» PROBLEM TO SOLVE:
Can you set down, word for word, the passage on sex and gender from "2. No one is" up to and including "or biological women."?

» PAGE TEXT:
______________________________

1. Human sexuality is an objective biological binary trait: “XY” and “XX” are genetic markers of health – not genetic markers of a disorder. The norm for human design is to be conceived either male or female. Human sexuality is binary by design with the obvious purpose being the reproduction and flourishing of our species. This principle is self-evident. The exceedingly rare disorders of sexual differentiation (DSDs), including but not limited to testicular feminization and congenital adrenal hyperplasia, are all medically identifiable deviations from the sexual binary norm, and are rightly recognized as disorders of human design. Individuals with DSDs do not constitute a third sex.

2. No one is born with a gender. Everyone is born with a biological sex. Gender (an awareness and sense of oneself as male or female) is a sociological and psychological concept; not an objective biological one. No one is born with an awareness of themselves as male or female; this awareness develops over time and, like all developmental processes, may be derailed by a child’s subjective perceptions, relationships, and adverse experiences from infancy forward. People who identify as “feeling like the opposite sex” or “somewhere in between” do not comprise a third sex. They remain biological men or biological women.

3. A person’s belief that he or she is something they are not is, at best, a sign of confused thinking. When an otherwise healthy biological boy believes he is a girl, or an otherwise healthy biological girl believes she is a boy, an objective psychological problem exists that lies in the mind not the body, and it should be treated as such. These children suffer from gender dysphoria. Gender dysphoria (GD), formerly listed as Gender Identity Disorder (GID), is a recognized mental disorder in the most recent edition of the Diagnostic and Statistical Manual of the American Psychiatric Association (DSM-V). The psychodynamic and social learning theories of GD/GID have never been disproved.

4. Puberty is not a disease and puberty-blocking hormones can be dangerous. Reversible or not, puberty- blocking hormones induce a state of disease – the absence of puberty – and inhibit growth and fertility in a previously biologically healthy child.

5. According to the DSM-V, as many as 98% of gender confused boys and 88% of gender confused girls eventually accept their biological sex after naturally passing through puberty.

6. Children who use puberty blockers to impersonate the opposite sex will require cross-sex hormones in late adolescence. Cross-sex hormones are associated with dangerous health risks including but not limited to high blood pressure, blood clots, stroke and cancer.

______________________________

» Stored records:
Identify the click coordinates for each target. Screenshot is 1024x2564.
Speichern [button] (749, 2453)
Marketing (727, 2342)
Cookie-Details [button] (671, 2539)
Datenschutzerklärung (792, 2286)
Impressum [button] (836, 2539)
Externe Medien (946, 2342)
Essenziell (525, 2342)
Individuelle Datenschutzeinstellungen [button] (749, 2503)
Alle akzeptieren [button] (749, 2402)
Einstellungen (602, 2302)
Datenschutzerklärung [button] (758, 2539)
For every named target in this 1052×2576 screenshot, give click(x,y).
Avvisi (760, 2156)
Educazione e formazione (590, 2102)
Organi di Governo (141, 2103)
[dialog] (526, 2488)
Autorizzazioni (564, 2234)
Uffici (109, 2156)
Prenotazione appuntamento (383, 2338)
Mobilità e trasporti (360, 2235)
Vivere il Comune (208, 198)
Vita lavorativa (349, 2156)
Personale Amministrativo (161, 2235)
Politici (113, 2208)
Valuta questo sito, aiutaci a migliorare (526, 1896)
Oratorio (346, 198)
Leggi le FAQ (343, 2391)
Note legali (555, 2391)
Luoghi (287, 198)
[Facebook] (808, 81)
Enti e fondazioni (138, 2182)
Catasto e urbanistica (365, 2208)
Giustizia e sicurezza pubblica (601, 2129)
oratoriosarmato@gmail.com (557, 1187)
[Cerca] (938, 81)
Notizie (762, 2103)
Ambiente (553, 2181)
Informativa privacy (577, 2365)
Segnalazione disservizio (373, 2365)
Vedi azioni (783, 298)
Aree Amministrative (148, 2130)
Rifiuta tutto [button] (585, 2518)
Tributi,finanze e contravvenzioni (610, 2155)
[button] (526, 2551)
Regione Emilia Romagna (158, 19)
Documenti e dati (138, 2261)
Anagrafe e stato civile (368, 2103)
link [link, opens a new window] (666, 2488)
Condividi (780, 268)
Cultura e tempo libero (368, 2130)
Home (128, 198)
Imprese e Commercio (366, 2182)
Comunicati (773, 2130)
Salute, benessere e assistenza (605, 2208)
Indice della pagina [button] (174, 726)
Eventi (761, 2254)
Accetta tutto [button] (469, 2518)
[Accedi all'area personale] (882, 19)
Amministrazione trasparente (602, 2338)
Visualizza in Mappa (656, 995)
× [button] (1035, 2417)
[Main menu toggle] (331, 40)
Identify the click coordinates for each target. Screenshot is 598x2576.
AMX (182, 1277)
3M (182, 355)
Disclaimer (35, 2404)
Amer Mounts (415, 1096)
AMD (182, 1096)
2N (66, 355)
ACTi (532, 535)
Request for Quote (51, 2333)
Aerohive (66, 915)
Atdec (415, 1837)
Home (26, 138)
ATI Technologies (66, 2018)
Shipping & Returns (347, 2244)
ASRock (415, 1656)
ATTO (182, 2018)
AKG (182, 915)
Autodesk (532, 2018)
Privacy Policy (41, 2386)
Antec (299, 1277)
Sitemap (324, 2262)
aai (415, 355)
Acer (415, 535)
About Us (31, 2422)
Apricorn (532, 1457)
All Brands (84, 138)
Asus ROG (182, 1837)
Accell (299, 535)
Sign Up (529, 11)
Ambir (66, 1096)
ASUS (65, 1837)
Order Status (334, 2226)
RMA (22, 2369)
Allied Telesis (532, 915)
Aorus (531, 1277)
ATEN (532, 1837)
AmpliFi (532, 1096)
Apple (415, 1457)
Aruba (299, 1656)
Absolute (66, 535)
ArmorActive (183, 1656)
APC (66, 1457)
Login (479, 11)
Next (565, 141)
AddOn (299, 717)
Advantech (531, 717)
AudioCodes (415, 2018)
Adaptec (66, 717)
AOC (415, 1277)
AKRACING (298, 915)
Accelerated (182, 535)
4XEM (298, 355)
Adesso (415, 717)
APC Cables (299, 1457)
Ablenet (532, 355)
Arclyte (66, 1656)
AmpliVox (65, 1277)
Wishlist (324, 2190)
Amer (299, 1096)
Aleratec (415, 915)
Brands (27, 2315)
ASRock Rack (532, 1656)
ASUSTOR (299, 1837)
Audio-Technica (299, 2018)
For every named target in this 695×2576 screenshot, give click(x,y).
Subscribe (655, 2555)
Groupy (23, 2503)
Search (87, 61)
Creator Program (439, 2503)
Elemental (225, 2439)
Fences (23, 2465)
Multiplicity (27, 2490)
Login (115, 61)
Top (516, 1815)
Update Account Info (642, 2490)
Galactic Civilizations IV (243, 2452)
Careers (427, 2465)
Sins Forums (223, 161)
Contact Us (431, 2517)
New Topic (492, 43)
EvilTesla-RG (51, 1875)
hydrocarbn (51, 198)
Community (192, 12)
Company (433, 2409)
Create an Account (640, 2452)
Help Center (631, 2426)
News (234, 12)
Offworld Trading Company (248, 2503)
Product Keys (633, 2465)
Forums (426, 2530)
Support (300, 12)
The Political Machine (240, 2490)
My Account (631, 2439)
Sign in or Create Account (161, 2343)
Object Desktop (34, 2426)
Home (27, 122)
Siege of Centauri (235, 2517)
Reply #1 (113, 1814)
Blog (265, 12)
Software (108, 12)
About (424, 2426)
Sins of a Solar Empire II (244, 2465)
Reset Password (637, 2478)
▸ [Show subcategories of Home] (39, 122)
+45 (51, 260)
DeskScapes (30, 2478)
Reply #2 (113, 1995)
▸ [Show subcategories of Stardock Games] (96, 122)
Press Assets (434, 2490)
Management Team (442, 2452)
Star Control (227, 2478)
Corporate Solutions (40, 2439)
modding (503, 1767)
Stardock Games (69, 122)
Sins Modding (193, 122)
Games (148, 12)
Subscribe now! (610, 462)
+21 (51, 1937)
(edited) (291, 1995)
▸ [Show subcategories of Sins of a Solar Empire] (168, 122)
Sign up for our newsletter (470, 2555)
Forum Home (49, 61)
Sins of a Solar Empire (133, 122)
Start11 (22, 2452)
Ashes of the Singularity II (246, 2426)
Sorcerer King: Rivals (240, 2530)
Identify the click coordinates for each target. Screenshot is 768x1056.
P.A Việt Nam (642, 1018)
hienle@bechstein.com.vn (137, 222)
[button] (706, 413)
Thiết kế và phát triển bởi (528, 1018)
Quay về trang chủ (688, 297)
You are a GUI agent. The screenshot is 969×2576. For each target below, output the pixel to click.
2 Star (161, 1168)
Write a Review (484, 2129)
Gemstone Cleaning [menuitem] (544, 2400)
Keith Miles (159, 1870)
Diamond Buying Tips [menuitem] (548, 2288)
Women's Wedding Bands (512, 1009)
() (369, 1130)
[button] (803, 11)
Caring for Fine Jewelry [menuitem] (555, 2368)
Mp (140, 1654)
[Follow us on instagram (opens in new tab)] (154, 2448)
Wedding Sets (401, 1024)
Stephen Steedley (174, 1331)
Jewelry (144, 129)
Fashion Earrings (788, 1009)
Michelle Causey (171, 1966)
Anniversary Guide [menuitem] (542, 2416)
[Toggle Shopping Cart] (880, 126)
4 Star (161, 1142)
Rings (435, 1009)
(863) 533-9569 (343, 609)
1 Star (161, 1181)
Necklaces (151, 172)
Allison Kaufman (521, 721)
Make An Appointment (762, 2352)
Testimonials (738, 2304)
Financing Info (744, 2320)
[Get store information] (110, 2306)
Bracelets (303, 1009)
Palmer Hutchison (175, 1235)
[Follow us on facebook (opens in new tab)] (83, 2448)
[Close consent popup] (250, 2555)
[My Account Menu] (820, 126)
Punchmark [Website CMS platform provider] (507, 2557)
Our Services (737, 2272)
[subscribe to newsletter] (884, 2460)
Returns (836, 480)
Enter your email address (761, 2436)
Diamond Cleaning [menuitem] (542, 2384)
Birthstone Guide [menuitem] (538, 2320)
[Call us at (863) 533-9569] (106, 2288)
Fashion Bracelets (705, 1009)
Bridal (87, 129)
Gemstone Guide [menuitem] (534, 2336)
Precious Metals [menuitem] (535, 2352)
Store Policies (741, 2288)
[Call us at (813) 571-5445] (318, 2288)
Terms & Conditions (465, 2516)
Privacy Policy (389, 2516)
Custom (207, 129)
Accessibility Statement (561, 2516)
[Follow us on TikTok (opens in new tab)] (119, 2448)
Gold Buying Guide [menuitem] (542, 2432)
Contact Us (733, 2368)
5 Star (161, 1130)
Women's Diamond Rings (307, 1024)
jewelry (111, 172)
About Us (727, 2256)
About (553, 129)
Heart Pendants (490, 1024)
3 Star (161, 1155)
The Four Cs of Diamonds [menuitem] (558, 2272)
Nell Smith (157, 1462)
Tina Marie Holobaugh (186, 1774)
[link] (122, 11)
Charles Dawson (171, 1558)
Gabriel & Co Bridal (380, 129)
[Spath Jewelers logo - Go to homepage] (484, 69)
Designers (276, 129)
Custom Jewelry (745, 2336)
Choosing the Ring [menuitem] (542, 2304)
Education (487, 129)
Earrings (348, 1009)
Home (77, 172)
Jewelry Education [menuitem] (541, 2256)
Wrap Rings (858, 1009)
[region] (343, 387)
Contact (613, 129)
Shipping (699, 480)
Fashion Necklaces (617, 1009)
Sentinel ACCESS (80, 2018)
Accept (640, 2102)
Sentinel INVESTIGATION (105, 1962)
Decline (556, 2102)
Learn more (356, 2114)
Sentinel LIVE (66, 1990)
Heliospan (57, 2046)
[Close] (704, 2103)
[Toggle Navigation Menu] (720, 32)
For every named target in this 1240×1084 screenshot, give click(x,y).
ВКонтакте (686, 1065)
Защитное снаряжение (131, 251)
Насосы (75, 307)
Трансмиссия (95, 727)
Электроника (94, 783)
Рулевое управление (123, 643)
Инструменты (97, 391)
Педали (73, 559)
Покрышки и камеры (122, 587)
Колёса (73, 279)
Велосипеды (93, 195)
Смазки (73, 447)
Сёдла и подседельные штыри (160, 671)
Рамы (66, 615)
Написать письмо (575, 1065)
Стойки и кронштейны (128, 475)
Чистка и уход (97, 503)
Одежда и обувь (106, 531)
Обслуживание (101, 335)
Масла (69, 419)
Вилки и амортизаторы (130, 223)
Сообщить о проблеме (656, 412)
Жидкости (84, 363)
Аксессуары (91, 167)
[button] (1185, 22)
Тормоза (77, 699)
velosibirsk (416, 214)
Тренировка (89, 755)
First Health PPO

______________________________

» ANSWER SPACE:
2. No one is born with a gender. Everyone is born with a biological sex. Gender (an awareness and sense of oneself as male or female) is a sociological and psychological concept; not an objective biological one. No one is born with an awareness of themselves as male or female; this awareness develops over time and, like all developmental processes, may be derailed by a child’s subjective perceptions, relationships, and adverse experiences from infancy forward. People who identify as “feeling like the opposite sex” or “somewhere in between” do not comprise a third sex. They remain biological men or biological women.